Aku menepuk-nepuk pipi sendiri, lalu mengigit ibu jari. Sakit.
"Ini nyata?" seruku yang membuat mereka semua langsung tertawa.
"Lucu calon istri kamu, Mus," ujar wanita yang usianya hampir sebaya dengan Ibu.
"Jum." Ibu mencolek pinggang seraya sedikit melotot. "Jangan bikin malu."
Ibu dan Bapak yang baru menyusul ke sini, berdiri di samping kiri-kanan sambil menyapa ramah mereka.
"Pak, aku enggak lagi mimpi, 'kan?"
"Ya enggak."
"Jum!" pekik Ibu.
Ibu dan Bapak kompak menahan punggungku saat hampir terjatuh.
"Bangun, Jum. Enggak usah akting. Masa orang pingsan kakinya masih nahan," kata Bapak disertai tawa kecilnya.
Aku kembali membuka mata dan mencebik sebal.
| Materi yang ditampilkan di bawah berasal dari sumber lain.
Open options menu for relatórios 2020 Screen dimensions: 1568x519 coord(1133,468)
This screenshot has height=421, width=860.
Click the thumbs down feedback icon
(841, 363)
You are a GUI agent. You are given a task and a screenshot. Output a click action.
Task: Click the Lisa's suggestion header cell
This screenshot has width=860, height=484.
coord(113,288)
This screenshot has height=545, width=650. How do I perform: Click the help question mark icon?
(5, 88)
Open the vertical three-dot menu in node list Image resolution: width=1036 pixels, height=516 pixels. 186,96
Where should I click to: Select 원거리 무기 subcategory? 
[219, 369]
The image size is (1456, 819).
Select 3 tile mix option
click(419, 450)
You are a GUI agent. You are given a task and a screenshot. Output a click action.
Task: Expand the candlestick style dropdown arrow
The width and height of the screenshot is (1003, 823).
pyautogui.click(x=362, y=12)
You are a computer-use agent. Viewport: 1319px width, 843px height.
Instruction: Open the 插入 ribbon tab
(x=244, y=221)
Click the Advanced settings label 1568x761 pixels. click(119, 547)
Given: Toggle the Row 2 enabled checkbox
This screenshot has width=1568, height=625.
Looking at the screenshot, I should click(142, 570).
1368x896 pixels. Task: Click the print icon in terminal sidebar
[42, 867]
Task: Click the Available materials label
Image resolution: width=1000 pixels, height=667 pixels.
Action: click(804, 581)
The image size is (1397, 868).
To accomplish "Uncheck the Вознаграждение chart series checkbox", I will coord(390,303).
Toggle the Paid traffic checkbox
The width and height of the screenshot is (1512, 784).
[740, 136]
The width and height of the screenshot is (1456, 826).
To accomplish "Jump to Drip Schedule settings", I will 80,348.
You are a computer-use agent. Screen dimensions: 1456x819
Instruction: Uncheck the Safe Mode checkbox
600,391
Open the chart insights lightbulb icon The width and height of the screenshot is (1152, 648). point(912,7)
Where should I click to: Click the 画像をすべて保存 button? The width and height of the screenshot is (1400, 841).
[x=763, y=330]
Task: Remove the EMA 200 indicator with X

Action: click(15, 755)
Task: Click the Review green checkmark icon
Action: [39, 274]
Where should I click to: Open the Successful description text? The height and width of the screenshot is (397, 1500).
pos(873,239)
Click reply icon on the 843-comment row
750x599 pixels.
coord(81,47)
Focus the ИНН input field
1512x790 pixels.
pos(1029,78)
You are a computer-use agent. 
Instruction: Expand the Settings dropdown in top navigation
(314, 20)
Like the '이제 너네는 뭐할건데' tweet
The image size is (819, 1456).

"Bapak enggak cs. Kali-kali, Pak, aku pingsan. Biar dramatis gitu kayak di film-film," cicitku yang disambut gelak tawa semua orang yang ada di sini.
"Maafin anak kami. Dia memang orangnya konyol," ujar Ibu.
"Enggak apa-apa, Bu. Saya malah senang dengan karakter Mila yang apa adanya," sahut wanita yang sempat memujiku lucu tadi.
"Mari masuk." Bapak tersenyum ramah sembari membuka pintu lebar-lebar.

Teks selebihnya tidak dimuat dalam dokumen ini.